Tuesday, August 10, 2010

Volume II, Part V, Chapters X-XXII

This is going to be a big summation. I've been saying I'm about twenty chapters behind, so I just whipped through 12, which is actually fitting for this group of chapters. It ends the volume. Lots of plot. Many tears. I love people again and hate others still more. And can't figure Andrei or the Bolkonsky's out. It's fitting to group these chapters together under the heading "The Anatole Affair".  Hopefully we're done with him after this.

So, after the opera, there are a couple of heated meetings in which Natasha loses her head to Anatole. Helene, who really is evil, visits Natasha and compliments her, calling her "deliciuex" (delightful, though I love the diminutive sense of delicious in it).  On behalf of her brother, she thinks it would be fun to humor him and to ruin her  - on some level she knows this must be true. She does know about her engagement to Andrei, but I don't think she knows her brother is already married - secretly, to a Polish farmgirl who he was forced to marry by her father. That sounds like an opening to a joke, doesn't it?

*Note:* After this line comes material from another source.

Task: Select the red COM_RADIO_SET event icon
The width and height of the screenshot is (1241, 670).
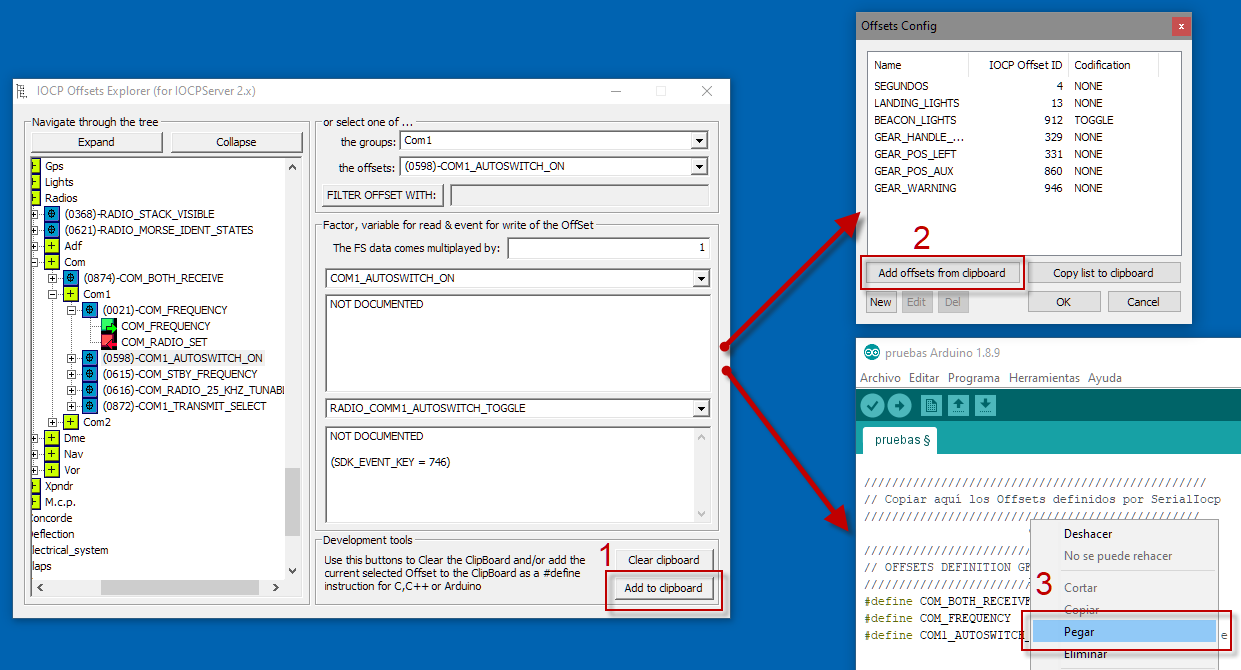Action: tap(109, 342)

Anyhow, the Rostovs go to a party, and Natasha completely falls under Anatole's spell. He, for his part, is passionate about her.  They exchange letters, and decide to elope. Sonya, proving her loyalty to the Rostovs, eventually capitulates and spills the beans to Marya, who they're staying with. Marya (Dmitrievna, not the Princess) has already gone to meet the old Prince Bolkonsky, and was met with rudeness and shouting. She shouted right back.  She breaks the elopement, and tries to silence everyone, but there are whispers. Dolokhov arranges the whole thing, so you know he can't be silent.  And Anatole gets over it quickly. 

Natasha is not so lucky.  She breaks off the engagement with Andrei through a letter to Princess Marya, and really believes she's in love with Anatole, though Sonya tries to talk some sense into her.  She even thinks that Pierre must be okay with it, through a faulty logic that Pierre must know what's going on.  He doesn't, and is horrified when told of what happened. He takes it as more evidence of the inconstancy of women.  His wife, who is involved, he is rude to when he sees her, even insulting her to her face that whereever she is there is "depravity and evil".  Ouch.   He tells Anatole to leave after threatening him, and then apologizing and giving him money.  Poor Pierre.

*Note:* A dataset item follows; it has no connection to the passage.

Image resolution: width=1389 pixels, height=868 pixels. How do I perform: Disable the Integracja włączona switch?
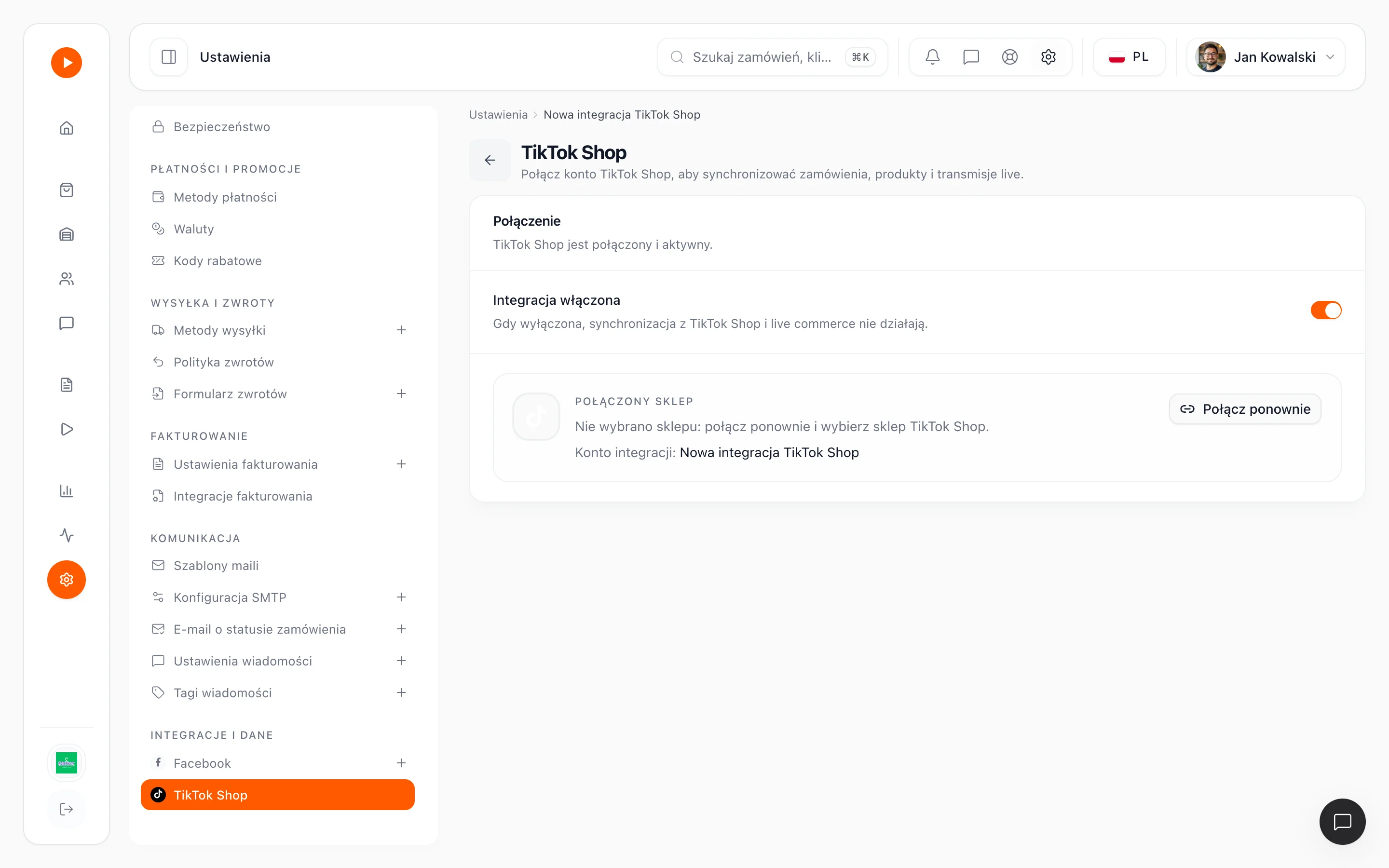point(1326,310)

Natasha, after finding out from Pierre that Anatole is still married, tries to poison herself. She hasn't been crying, but has "parched lips" (there's that mouth thing again) and a set face.  She takes ill, and then tries to swallow arsenic, though does tell Sonya when she's scared for what she's done.

Pierre, meanwhile, talks to Andrei who is back now.  Andrei just returns her letters, is very business-like, says he cannot forgive, and asks Pierre to never speak of it again. Marya, Pierre notes, is secretly quite happy at the broken engagement, even though she'd written a letter to Natasha telling her that she loved her (false). Pierre goes back to Natasha, who feels awful and is "tormented" by the wrong she's done him.  She asks Pierre to ask Andrei to forgive her, and begins to shake. Pierre agrees, and asked if she loved "the bad man".  She doesn't know, but feels that she is ruined forever. Pierre is touched and tells her if he were free,  and"the handsomest, brightest, and best man in the world" he would ask for her hand.  He wipes away tears. Something happens between them.

Pierre leaves, and there's a comet in the sky that people have presaged meant the end of the earth.  Pierre, his eyes wet with tears, gazed joyfully at this bright star, which, having flown with inexpressible speed though immeasurable space on its parabolic course, suddenly, like an arrow piercing the earth, seemed to have struck here its one chosen spot in the black sky and stopped, its tail raised energetically, its white light shining and playing among the countless other shimmering stars. It seemed to Pierre that this star answered bully to what was in his softened and encouraged could, not blossoming into new life.

Wow - that's quite a way to end a volume. I like that this whole section is behind us, and ends hopefully. I really hope Natasha is not a fallen woman, and can be saved. Kuragin is awful, as is Dolokhov, which is apparent. There's a great paragraph describing the coachmen who runs them around - having driven horses to their death, run over peasants, and sped along at 12 miles an hour - that's the breakneck speed in 1812.  Helene and Anatole's escapade reminds me of Les Liaisons Dangereuses", in which two nobles plot to ruin a young girl, who is easily corrupted. That was published in 1799, I think, or thereabouts, so it would be possible that Tolstoy would have read it. I don't think he based Helene and Dolokhov on the Marquess and the Viscount in that book, but this little escapade reminded me of it.
I'm so glad this is behind us. I feel awful for Natasha, but hopefully not all is lost. She is terribly shaken, even ill, and I can't imagine this is good for the family, but I'm crossing my fingers for goodness.

Beautifully written, as always.  It just speeds along - I couldn't wait to read the next chapter.  Hence, all 12.